14 August 2011

Breast milk@breastfeeding@susu ibu.Cukupkah susu anda buat bayi anda?

Still waiting for my second baby..

How can I tell whether my baby's getting enough breast milk?
This is a common question among new breastfeeding moms. After all, you want to make sure that your baby's getting all the nourishment she needs and, well, you can't actually see how much milk your baby's drinking when you're nursing!
While most moms are able to provide their babies with all the milk they need, there are times when babies don't get enough. And when this situation isn't addressed, a baby can suffer from dehydration and failure to thrive, both of which are uncommon but serious.
Signs that your breastfeeding baby is getting enough nourishment:
Your breasts feel softer after nursing, because your baby has emptied some of the milk that was making them firm.
After a feeding, your baby seems relaxed and satisfied.
After gaining back her initial weight loss after birth, your baby continues to gain weight. (Most babies lose between 5 and 9 percent of their birth weight and then regain it by the time they're about 2 weeks old.) A rough guideline: In the first month, your baby should gain 5 to 10 ounces a week; in months 2 and 3, she should gain 5 to 8 ounces a week; in months 3 to 6, she should gain between 2.5 and 4.5 ounces a week; and from 6 to 12 months, she should put on 1 to 3 ounces a week.
In the first few days, when your baby is getting your thick, valuable colostrum,
she may have only one or two wet diapers a day.
After your milk comes in, though, your baby will wet six to eight cloth diapers a day, or five or six disposables. (Disposables can hold more liquid than cloth diapers.)
In the first month, your baby has at least three stools a day, and they lighten to a yellowy mustard color by the fifth day after birth. She may have less frequent bowel movements once she's a month old. In fact, it's not uncommon for breastfed babies to skip a day of bowel movements now and then. Once she's eating solid foods, at about 6 months, she'll probably become quite regular and go back to having at least one bowel movement a day
Are there warning signs that my baby might not be getting enough breast milk?
Watch for these signs if you're concerned about your baby's milk intake:
Your baby is continuing to lose weight. If your baby doesn't start regaining her birth weight after five days, or if at any time after that your baby starts losing rather than gaining weight, talk with her doctor.

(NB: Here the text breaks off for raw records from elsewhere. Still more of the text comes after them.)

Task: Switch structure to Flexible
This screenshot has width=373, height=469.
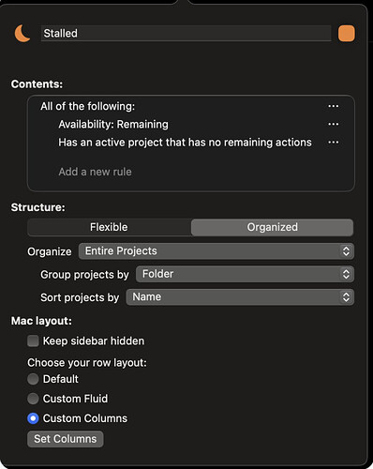Action: 109,227
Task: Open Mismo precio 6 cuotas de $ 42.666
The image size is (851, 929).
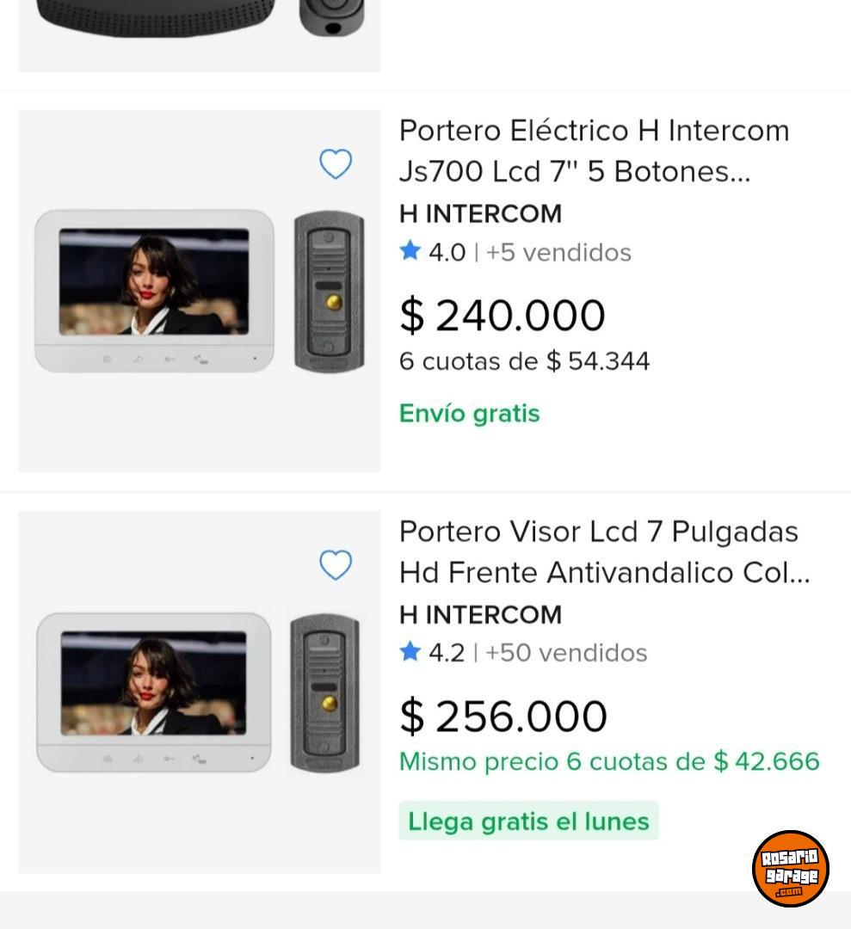Action: tap(609, 761)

Your baby is wetting fewer than eight cloth diapers or six disposable diapers in a 24-hour period after the five days following her birth.

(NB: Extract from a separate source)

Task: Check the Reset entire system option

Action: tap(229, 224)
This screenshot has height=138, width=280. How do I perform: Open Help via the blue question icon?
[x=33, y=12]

After her first five days, your baby has small, dark stools.
Your baby's urine is very dark, like the color of apple juice. (If her urine is pale or clear, she's getting enough liquid; if it's more concentrated, it may be a sign that she's short on fluids.)
Your baby is fussy or lethargic much of the time. She may fall asleep as soon as you put her to your breast but then fuss when you take her off.
Feedings consistently take longer than an hour, and your baby just doesn't seem satisfied.
Your breasts don't feel any softer after nursing.
You rarely hear your baby swallow while nursing. (Some babies are very quiet feeders, so if all other signs are positive, don't worry about this one!)
If you're concerned that your baby isn't getting enough milk, don't hesitate to call your baby's doctor or check in with a nurse or lactation consultant. Typically, you'll feed your baby while the consultant observes you and gives you valuable tips for breastfeeding success.
How often will my baby nurse?
There's a very wide range for what's considered normal. Some babies like to nurse all the time — not just for nourishment, but for reassurance, too — while others nurse only when their tummies tell them to.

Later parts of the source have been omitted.